◆ DIRECTIONS FOR THIS TASK ◆
Would you please copy every line below that includes the string "computer"?

Stored data:
+ + + + +
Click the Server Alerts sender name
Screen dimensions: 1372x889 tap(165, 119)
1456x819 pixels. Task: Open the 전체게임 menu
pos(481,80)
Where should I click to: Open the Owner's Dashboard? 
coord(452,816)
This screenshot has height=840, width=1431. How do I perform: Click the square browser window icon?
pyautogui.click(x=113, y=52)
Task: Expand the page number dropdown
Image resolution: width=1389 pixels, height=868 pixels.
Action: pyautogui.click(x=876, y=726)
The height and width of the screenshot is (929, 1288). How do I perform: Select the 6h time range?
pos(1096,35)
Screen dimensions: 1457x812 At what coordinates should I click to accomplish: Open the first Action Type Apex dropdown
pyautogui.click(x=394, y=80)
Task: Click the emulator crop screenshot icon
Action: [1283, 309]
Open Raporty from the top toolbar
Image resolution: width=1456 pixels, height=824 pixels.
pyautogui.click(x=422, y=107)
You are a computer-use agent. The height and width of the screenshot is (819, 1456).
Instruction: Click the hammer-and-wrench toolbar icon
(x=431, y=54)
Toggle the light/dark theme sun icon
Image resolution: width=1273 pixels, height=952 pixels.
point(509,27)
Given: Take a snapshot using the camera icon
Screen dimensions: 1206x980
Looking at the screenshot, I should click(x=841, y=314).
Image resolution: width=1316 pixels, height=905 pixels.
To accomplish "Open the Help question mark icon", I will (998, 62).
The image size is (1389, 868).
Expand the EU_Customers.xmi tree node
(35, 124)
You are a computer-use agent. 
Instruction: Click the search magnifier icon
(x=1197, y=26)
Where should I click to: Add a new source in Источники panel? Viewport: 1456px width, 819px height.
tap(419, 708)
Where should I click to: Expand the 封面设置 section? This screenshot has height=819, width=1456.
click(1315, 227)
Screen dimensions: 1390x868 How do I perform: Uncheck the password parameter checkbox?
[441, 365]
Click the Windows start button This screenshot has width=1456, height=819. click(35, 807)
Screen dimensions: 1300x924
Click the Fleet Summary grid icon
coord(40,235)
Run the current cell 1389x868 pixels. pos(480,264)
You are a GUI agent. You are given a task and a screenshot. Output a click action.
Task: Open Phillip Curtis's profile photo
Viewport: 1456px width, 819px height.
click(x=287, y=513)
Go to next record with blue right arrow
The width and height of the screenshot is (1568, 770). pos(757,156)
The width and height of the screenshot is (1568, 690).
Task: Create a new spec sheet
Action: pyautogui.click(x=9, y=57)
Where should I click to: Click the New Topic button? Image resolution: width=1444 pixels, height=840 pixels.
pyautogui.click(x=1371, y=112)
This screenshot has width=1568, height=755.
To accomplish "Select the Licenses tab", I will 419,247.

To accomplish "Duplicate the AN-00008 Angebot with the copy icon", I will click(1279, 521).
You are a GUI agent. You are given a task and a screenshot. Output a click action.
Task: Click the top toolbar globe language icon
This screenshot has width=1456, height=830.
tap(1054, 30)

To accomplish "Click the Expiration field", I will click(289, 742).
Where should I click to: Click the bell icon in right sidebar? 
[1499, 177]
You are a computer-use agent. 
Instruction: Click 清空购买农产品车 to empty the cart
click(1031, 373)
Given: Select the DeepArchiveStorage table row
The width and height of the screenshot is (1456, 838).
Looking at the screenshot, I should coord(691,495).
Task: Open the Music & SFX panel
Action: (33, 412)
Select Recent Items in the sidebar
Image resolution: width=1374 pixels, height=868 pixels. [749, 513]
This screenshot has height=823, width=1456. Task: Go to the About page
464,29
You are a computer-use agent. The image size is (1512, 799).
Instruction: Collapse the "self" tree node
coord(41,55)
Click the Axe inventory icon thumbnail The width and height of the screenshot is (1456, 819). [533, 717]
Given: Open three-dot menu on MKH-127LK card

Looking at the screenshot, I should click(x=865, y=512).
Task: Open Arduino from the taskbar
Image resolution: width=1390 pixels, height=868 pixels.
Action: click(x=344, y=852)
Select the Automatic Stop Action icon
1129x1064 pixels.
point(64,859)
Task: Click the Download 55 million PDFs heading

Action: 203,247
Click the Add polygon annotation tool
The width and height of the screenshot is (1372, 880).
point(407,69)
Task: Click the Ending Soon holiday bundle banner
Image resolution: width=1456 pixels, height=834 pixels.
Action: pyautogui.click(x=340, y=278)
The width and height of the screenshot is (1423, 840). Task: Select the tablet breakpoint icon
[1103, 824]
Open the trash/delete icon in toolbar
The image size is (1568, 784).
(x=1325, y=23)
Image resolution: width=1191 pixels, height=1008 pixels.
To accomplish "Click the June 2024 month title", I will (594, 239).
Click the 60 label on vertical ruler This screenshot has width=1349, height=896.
+ + + + +
◆ TASK RESPONSE ◆
You are a computer-use agent. The height and width of the screenshot is (819, 1456).
You are a computer-use agent. 
You are a computer-use agent. 
You are a computer-use agent. The image size is (1512, 799).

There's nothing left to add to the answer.